Eliminó absurdas prohibiciones que clasificaban al cubano como un ciudadano de cuarta categoría. Se permitió el arrendamiento de tierras, se legalizó el turismo nacional, tener teléfono celular, vender o comprar una casa o auto y a partir de enero, viajar al extranjero.
Actualmente, existen más de 436 mil cuentapropistas. Según el régimen, el trabajo particular “llegó para quedarse”. Pero los cubanos de a pie suelen ser desconfiados.
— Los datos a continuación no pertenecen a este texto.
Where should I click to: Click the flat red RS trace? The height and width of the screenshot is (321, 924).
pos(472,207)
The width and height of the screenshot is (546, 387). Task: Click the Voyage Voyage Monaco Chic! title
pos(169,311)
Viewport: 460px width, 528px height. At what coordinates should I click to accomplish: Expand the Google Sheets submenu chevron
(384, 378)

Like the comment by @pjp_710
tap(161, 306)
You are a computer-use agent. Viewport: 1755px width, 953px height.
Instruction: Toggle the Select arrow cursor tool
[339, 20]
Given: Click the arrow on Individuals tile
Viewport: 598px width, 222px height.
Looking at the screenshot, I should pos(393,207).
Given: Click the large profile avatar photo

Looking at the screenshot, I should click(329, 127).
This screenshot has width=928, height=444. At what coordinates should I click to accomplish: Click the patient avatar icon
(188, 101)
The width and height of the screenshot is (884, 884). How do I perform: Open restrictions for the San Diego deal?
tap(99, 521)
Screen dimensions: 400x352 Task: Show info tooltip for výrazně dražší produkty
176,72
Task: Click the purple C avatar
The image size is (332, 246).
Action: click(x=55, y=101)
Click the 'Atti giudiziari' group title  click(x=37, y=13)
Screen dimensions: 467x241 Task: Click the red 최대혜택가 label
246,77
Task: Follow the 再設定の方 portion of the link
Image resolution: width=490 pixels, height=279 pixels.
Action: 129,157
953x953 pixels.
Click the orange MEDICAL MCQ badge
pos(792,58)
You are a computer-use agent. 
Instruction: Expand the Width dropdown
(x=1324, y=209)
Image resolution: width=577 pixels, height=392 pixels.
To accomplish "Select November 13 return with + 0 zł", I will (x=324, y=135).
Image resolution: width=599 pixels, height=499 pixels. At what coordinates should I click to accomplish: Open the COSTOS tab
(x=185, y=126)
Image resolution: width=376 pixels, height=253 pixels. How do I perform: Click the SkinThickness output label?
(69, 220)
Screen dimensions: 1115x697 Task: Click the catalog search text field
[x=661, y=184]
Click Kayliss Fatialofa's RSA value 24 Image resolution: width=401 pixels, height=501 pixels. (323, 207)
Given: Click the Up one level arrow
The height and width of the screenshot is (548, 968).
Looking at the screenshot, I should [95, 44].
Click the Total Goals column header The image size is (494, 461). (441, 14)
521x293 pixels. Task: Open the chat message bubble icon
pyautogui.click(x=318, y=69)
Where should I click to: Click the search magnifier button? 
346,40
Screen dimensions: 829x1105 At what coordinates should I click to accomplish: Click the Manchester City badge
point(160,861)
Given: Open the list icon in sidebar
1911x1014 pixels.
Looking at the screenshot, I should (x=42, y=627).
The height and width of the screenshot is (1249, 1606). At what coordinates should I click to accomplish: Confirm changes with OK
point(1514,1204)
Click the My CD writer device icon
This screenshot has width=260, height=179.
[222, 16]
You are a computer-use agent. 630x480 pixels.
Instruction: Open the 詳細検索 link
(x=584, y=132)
Otras aperturas de corte económico fueron cortadas de raíz con sanciones penales y escarnio público de los medios. Con su razón, la gente piensa que la historia podría repetirse. Sobre todo si se sabe que el gobierno permite negocios privados, siempre y cuando no ganen demasiado dinero.
Las pequeñas empresas son fiscalizadas por un ejército de inspectores y acosadas por elevados gravámenes. Por ello, la puerta de escape de muchos particulares es la evasión tributaria.
En la isla, la insatisfacción ciudadana no es sinónimo de huelgas obreras, marchas de indignados o protestas callejeras. El Bouazizi cubano prefiere la desobediencia pasiva, bien robando en su trabajo o no pagando impuestos.